▸ What you are asked to do: No image is to be carried over; reproduce the rest of the listing word for word.

▸ Dataset records:
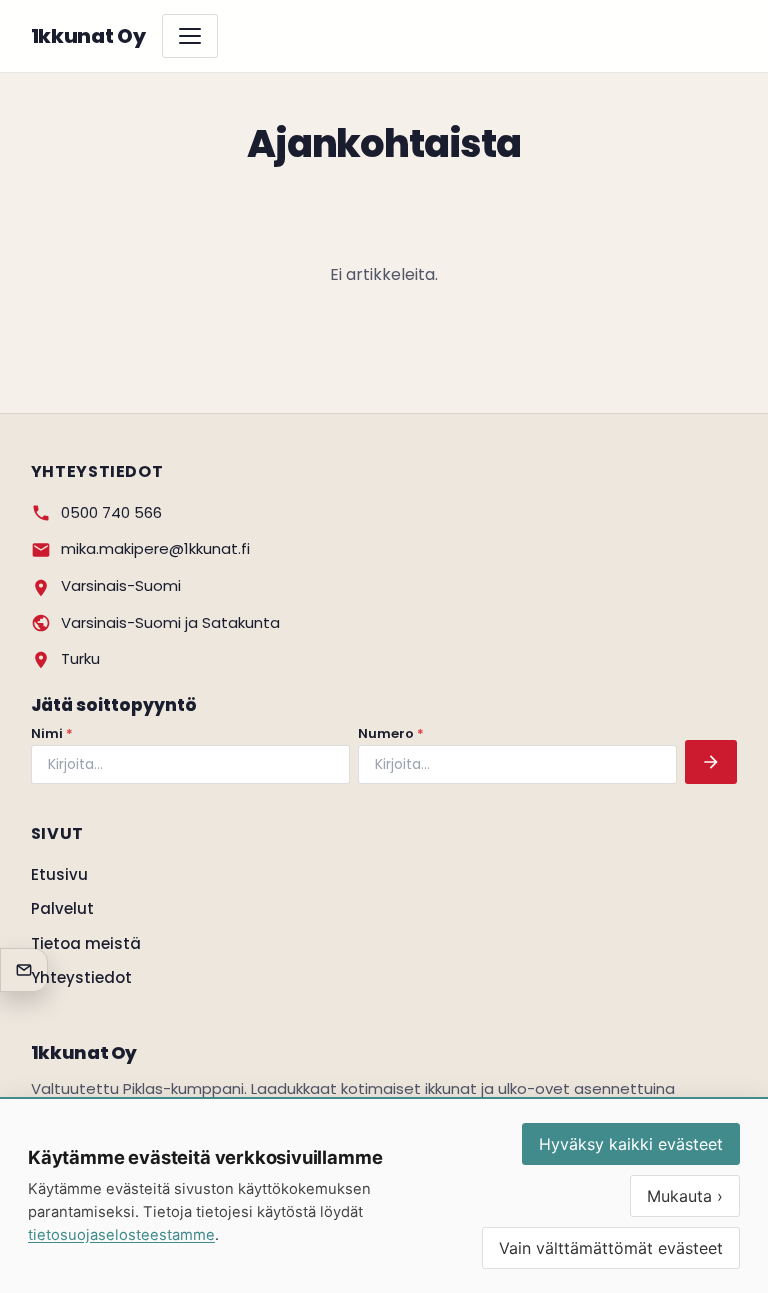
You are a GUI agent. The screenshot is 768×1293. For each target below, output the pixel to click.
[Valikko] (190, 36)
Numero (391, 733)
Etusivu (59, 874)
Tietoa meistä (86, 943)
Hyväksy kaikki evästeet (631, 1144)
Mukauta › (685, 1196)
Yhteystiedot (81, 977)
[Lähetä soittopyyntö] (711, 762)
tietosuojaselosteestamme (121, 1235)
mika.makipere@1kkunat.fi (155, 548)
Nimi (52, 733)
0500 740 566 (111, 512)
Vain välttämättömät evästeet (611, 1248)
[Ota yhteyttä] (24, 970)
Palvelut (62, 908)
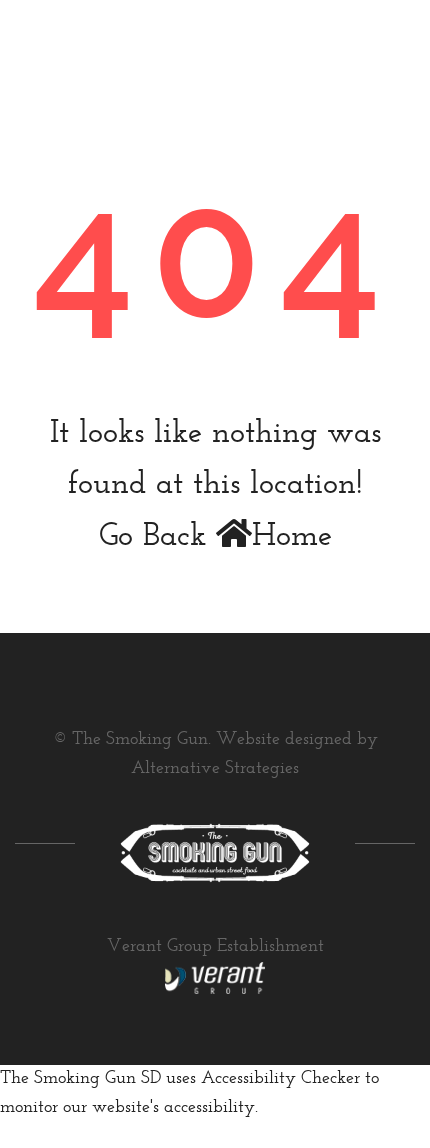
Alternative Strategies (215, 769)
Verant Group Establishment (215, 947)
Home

▸ Answer:
You are a GUI agent. The screenshot is 768×1293. For each target below, output the pixel to click.
[Valikko] (190, 36)
Numero (391, 733)
Etusivu (59, 874)
Tietoa meistä (86, 943)
Hyväksy kaikki evästeet (631, 1144)
Mukauta › (685, 1196)
Yhteystiedot (81, 977)
[Lähetä soittopyyntö] (711, 762)
tietosuojaselosteestamme (121, 1235)
mika.makipere@1kkunat.fi (155, 548)
Nimi (52, 733)
0500 740 566 (111, 512)
Vain välttämättömät evästeet (611, 1248)
[Ota yhteyttä] (24, 970)
Palvelut (62, 908)
Alternative Strategies (215, 769)
Verant Group Establishment (215, 947)
Home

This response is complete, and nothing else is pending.